[What this task involves] Reproduce the records below exactly as shown.

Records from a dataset
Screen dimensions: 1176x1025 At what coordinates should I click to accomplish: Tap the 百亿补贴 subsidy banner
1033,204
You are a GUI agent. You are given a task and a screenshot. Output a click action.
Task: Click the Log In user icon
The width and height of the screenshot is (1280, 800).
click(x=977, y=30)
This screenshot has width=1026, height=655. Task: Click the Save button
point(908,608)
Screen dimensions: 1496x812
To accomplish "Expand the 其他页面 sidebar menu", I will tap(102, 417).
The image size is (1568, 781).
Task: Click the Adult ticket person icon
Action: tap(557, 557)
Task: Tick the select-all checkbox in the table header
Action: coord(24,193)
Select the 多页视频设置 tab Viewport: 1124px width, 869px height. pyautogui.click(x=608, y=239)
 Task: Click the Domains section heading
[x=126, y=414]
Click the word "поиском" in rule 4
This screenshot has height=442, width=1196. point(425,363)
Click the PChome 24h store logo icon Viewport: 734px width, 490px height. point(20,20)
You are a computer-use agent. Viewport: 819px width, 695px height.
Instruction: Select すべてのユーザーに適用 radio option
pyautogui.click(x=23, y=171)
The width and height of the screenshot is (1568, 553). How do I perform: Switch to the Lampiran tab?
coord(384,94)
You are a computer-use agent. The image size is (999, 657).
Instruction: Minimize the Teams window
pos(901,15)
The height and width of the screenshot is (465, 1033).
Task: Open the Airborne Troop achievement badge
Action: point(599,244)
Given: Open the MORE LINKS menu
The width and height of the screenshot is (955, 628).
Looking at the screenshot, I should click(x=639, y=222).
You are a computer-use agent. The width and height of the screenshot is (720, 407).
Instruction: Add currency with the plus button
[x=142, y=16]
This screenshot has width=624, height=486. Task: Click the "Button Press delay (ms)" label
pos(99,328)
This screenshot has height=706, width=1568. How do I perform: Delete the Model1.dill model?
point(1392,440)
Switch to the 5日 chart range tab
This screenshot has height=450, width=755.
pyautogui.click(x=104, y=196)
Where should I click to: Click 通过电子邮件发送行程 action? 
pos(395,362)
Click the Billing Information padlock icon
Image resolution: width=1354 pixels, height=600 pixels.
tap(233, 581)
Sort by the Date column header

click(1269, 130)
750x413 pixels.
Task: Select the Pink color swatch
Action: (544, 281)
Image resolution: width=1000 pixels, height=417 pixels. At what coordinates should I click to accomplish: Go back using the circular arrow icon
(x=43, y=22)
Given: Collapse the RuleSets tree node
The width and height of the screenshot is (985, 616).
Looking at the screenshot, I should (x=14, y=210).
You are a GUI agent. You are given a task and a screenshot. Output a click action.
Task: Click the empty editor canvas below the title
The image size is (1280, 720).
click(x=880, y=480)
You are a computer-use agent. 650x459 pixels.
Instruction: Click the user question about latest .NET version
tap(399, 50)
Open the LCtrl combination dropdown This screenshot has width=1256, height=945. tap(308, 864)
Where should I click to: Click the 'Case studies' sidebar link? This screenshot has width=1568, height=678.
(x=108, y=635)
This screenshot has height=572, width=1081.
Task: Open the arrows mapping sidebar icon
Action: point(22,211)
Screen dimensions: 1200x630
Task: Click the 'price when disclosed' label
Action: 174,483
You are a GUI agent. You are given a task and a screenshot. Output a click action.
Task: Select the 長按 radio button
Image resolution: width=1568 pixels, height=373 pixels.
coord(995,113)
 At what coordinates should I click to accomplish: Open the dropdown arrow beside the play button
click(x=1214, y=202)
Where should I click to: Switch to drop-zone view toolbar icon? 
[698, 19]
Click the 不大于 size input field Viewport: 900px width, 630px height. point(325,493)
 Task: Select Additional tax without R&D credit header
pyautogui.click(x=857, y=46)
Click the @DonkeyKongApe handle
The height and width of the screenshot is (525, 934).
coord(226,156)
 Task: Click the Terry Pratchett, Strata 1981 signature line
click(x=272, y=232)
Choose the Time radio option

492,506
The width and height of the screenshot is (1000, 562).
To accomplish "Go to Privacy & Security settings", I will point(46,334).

[The completed task]
Screen dimensions: 1176x1025 At what coordinates should I click to accomplish: Tap the 百亿补贴 subsidy banner
1033,204
You are a GUI agent. You are given a task and a screenshot. Output a click action.
Task: Click the Log In user icon
The width and height of the screenshot is (1280, 800).
click(x=977, y=30)
This screenshot has width=1026, height=655. Task: Click the Save button
point(908,608)
Screen dimensions: 1496x812
To accomplish "Expand the 其他页面 sidebar menu", I will tap(102, 417).
The image size is (1568, 781).
Task: Click the Adult ticket person icon
Action: tap(557, 557)
Task: Tick the select-all checkbox in the table header
Action: coord(24,193)
Select the 多页视频设置 tab Viewport: 1124px width, 869px height. pyautogui.click(x=608, y=239)
 Task: Click the Domains section heading
[x=126, y=414]
Click the word "поиском" in rule 4
This screenshot has height=442, width=1196. point(425,363)
Click the PChome 24h store logo icon Viewport: 734px width, 490px height. point(20,20)
You are a computer-use agent. Viewport: 819px width, 695px height.
Instruction: Select すべてのユーザーに適用 radio option
pyautogui.click(x=23, y=171)
The width and height of the screenshot is (1568, 553). How do I perform: Switch to the Lampiran tab?
coord(384,94)
You are a computer-use agent. The image size is (999, 657).
Instruction: Minimize the Teams window
pos(901,15)
The height and width of the screenshot is (465, 1033).
Task: Open the Airborne Troop achievement badge
Action: point(599,244)
Given: Open the MORE LINKS menu
The width and height of the screenshot is (955, 628).
Looking at the screenshot, I should click(x=639, y=222).
You are a computer-use agent. The width and height of the screenshot is (720, 407).
Instruction: Add currency with the plus button
[x=142, y=16]
This screenshot has width=624, height=486. Task: Click the "Button Press delay (ms)" label
pos(99,328)
This screenshot has height=706, width=1568. How do I perform: Delete the Model1.dill model?
point(1392,440)
Switch to the 5日 chart range tab
This screenshot has height=450, width=755.
pyautogui.click(x=104, y=196)
Where should I click to: Click 通过电子邮件发送行程 action? 
pos(395,362)
Click the Billing Information padlock icon
Image resolution: width=1354 pixels, height=600 pixels.
tap(233, 581)
Sort by the Date column header

click(1269, 130)
750x413 pixels.
Task: Select the Pink color swatch
Action: (544, 281)
Image resolution: width=1000 pixels, height=417 pixels. At what coordinates should I click to accomplish: Go back using the circular arrow icon
(x=43, y=22)
Given: Collapse the RuleSets tree node
The width and height of the screenshot is (985, 616).
Looking at the screenshot, I should (x=14, y=210).
You are a GUI agent. You are given a task and a screenshot. Output a click action.
Task: Click the empty editor canvas below the title
The image size is (1280, 720).
click(x=880, y=480)
You are a computer-use agent. 650x459 pixels.
Instruction: Click the user question about latest .NET version
tap(399, 50)
Open the LCtrl combination dropdown This screenshot has width=1256, height=945. tap(308, 864)
Where should I click to: Click the 'Case studies' sidebar link? This screenshot has width=1568, height=678.
(x=108, y=635)
This screenshot has height=572, width=1081.
Task: Open the arrows mapping sidebar icon
Action: point(22,211)
Screen dimensions: 1200x630
Task: Click the 'price when disclosed' label
Action: 174,483
You are a GUI agent. You are given a task and a screenshot. Output a click action.
Task: Select the 長按 radio button
Image resolution: width=1568 pixels, height=373 pixels.
coord(995,113)
 At what coordinates should I click to accomplish: Open the dropdown arrow beside the play button
click(x=1214, y=202)
Where should I click to: Switch to drop-zone view toolbar icon? 
[698, 19]
Click the 不大于 size input field Viewport: 900px width, 630px height. point(325,493)
 Task: Select Additional tax without R&D credit header
pyautogui.click(x=857, y=46)
Click the @DonkeyKongApe handle
The height and width of the screenshot is (525, 934).
coord(226,156)
 Task: Click the Terry Pratchett, Strata 1981 signature line
click(x=272, y=232)
Choose the Time radio option

492,506
The width and height of the screenshot is (1000, 562).
To accomplish "Go to Privacy & Security settings", I will point(46,334).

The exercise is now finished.